After two decades of focus on Afghanistan, the US withdrawal this week allows the country to shift its concentration to the east, where superpower rival China is now the top priority.
In an indication of Washington's strategic turn, Vice President Kamala Harris was in Southeast Asia last week even as the US pullout from Afghanistan moved into its turbulent final days, hoping to strengthen US allies' pushback against the region's giant.
Harris accused Beijing of “actions that... threaten the rules-based international order,” particularly its aggressive claims of territory in the South China Sea.

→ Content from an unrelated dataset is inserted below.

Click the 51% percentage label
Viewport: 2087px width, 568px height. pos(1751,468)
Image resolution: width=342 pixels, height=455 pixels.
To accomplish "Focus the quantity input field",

Her tour of Singapore and Vietnam was seen as an effort by the administration of President Joe Biden to reassure Asian allies, who were left somewhat disquieted by the US pullout from Kabul after the sudden fall of the Afghan government that Washington had propped up for nearly 20 years.
Ryan Hass, a foreign policy specialist at Brookings Institution, said the debacle of the US pullout from Afghanistan will not have a lasting impact on Washington's credibility in Asia.
“America's standing in Asia is a function of its shared interests with its partners in balancing China's rise and in preserving the long peace that has underpinned the region's rapid development,” Hass said. “None of those factors are diminished by events in Afghanistan."
Washington's turn to East Asia will “open up new opportunities” for the US and its partners in the region, he told AFP.
No encouragement to Russia
Lawmaker Adam Smith, head of the Armed Forces Committee in the House of Representatives, said that the US exit from Afghanistan is not likely to change the balance between the US and rival superpowers Russia and China.
He rejected suggestions on Tuesday that the seeming momentary display of weakness by the Americans could encourage China to invade Taiwan or Russia to attack Ukraine, for example.
“I think anyone who thinks that their [Russia's or China's] calculation has significantly changed because we just pulled the last 2,500 troops out of Afghanistan — I really don't see that,” Smith said during an online Brookings conference.
“There are a lot of other issues that go into whether or not Russia and China are going to feel like they have the ability to be aggressive in those parts of the world,” he said.
Derek Grossman, a former Pentagon official and now a defense expert at the Rand Corporation think tank, said China could seek an advantage in fostering good relations with the Afghan Taliban.
Beijing could decide quickly to recognise the Taliban government, even as Washington and other Western governments hold off as they hope to convince Afghanistan's new rulers to moderate their hardline policies.
“China, as a new great power in competition with the US, probably wants to demonstrate its unique way of handling world events, which tends to be — often reflexively — the opposite of Washington's approach,” Grossman said.
“Recognising Taliban-run Afghanistan would contribute to the perception that it is Beijing, and no longer Washington, that is now setting the agenda and shaping the future regional order,” he said.